Let's take a look in more details at the sample configuration.

<mds:crawler>
    <mds:grid-enabled localAddress="192.168.1.1"/>
    <mds:targetSite>
        <mds:hostName>http://127.0.0.1:8080</mds:hostName>
        <mds:startLink>/index.html</mds:startLink>
        <mds:maxConcurrentDownloads>3</mds:maxConcurrentDownloads>
        <mds:maxVisitedLinks>100</mds:maxVisitedLinks>
    </mds:targetSite>
</mds:crawler>

Here, we are telling the MadStore crawler to crawl the http://127.0.0.1:8080 host, starting from the index.html page, with a maximum number of 3 requests per second, and a maximum number of 100 visited links (pages).
We're using the distributed grid crawler, bound to the 192.168.1.1 local address.

<mds:repository>
    <mds:maxHistory>100</mds:maxHistory>
    <mds:index>
        <mds:indexedPropertiesNamespaces>
            <mds:namespace prefix="atom" url="http://www.w3.org/2005/Atom" />
        </mds:indexedPropertiesNamespaces>
        <mds:indexedProperties>
            <mds:property name="title">
                <mds:xpath>//atom:entry/atom:title</mds:xpath>
                <mds:boost>1</mds:boost>
            </mds:property>
            <mds:property name="summary">
                <mds:xpath>//atom:entry/atom:summary</mds:xpath>
                <mds:boost>1</mds:boost>
            </mds:property>
            <mds:property name="category">
                <mds:xpath>//atom:entry/atom:category/@term</mds:xpath>
                <mds:boost>1</mds:boost>
            </mds:property>
        </mds:indexedProperties>
    </mds:index>
</mds:repository>

The snippet above refers instead to the MadStore repository index.
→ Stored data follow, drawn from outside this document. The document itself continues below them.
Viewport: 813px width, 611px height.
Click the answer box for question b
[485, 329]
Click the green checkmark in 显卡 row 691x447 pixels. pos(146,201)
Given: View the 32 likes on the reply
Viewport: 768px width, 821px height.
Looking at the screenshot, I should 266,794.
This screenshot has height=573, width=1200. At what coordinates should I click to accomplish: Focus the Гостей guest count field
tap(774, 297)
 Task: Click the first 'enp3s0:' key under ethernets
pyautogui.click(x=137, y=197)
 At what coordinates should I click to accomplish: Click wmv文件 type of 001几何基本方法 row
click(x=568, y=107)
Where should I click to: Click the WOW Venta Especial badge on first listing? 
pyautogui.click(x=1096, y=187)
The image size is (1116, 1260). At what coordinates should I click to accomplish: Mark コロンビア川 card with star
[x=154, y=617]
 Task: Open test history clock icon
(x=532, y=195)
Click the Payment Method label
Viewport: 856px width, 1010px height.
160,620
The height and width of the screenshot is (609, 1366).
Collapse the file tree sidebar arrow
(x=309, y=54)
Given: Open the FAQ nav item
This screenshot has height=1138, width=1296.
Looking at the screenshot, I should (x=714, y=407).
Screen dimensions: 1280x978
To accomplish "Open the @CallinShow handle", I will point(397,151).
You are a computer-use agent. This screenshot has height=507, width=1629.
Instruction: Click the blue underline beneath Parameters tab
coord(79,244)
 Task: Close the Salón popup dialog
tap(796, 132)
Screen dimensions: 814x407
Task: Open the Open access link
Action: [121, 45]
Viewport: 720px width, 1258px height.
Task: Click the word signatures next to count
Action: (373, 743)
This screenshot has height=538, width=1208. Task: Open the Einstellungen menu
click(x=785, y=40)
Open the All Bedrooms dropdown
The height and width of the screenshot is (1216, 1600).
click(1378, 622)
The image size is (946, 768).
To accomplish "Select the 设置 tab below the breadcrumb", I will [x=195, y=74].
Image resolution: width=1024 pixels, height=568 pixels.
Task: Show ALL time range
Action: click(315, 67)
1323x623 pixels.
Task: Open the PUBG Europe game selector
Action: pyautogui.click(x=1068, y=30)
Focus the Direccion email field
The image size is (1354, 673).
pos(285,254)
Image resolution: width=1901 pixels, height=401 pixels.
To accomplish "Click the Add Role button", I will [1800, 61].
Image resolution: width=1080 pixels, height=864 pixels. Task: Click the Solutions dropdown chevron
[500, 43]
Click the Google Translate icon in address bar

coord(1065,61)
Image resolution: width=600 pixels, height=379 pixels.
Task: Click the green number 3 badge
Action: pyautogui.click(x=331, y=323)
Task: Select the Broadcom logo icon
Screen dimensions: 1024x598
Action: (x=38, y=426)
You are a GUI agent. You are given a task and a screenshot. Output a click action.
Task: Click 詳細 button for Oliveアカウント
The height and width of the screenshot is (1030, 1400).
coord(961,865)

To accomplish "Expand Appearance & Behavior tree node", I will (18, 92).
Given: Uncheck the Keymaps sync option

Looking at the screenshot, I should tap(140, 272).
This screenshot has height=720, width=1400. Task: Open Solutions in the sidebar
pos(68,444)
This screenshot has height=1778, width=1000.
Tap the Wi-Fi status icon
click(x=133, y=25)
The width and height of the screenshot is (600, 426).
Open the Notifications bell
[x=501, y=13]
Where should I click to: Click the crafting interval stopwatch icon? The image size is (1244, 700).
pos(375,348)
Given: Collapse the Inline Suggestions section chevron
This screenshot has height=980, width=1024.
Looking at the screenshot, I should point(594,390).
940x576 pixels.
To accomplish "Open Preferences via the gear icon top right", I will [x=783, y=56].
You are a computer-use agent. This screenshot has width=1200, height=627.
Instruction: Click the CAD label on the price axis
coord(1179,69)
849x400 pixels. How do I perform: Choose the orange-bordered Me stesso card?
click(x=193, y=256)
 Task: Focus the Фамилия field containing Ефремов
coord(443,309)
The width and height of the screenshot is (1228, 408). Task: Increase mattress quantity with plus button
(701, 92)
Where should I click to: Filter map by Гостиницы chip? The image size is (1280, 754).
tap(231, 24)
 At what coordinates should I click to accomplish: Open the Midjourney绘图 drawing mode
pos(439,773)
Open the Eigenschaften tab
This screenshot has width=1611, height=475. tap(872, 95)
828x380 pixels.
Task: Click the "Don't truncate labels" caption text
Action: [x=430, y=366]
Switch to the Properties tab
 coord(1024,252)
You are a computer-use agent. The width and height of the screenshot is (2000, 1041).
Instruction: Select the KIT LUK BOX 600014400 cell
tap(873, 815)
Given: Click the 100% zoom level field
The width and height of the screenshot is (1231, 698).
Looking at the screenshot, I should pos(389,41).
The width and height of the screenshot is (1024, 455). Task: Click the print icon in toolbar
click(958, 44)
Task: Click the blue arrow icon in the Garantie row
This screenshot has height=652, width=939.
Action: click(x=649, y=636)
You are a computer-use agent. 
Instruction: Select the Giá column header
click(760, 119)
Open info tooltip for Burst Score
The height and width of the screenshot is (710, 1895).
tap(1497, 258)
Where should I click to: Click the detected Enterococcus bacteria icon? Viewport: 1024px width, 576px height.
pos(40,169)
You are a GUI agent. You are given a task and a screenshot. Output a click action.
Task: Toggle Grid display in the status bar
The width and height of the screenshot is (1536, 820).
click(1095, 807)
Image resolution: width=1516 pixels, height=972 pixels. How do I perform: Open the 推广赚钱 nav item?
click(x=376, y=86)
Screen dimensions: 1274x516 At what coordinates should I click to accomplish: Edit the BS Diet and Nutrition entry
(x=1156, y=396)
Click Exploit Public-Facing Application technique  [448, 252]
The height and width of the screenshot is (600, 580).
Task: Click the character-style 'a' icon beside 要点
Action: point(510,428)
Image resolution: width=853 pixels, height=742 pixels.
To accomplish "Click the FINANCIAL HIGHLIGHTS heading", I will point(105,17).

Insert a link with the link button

Please note, in particular, the indexed properties configuration: here, we are indexing each Atom entry title, summary and category term, all referred through simple xpath expressions.

<mds:server>
    <mds:httpCache-enabled max-age="10"/>
    <mds:os>
        <mds:shortName>MadStore Search</mds:shortName>
        <mds:description>My MadStore Search</mds:description>
    </mds:os>
    <mds:app>
        <mds:workspace>MadStore</mds:workspace>
    </mds:app>
</mds:server>

The snippet above is dead simple: just a bunch of configuration strings for the Atom Publishing Protocol service document and Open Search description document.
The most important thing there is the (optional) httpCache-enabled element, enabling explicit client-side HTTP caching (see here ).

<mds:tasks>
    <mds:task name="crawlerTask">
        <mds:simpleTrigger>
            <mds:startDelay>0</mds:startDelay>
            <mds:repeatInterval>30</mds:repeatInterval>
        </mds:simpleTrigger>
    </mds:task>
    <mds:task name="cleanRepositoryHistoryTask">
        <mds:simpleTrigger>
            <mds:startDelay>60</mds:startDelay>
            <mds:repeatInterval>60</mds:repeatInterval>
        </mds:simpleTrigger>
    </mds:task>
</mds:tasks>

Finally, the snippet above configures the triggering of two MadStore tasks: the crawlerTask , immediately starting and repeating every 60 minutes, and the cleanHistoryTask , starting after 60 minutes and repeating every 60 minutes as well.

That's all!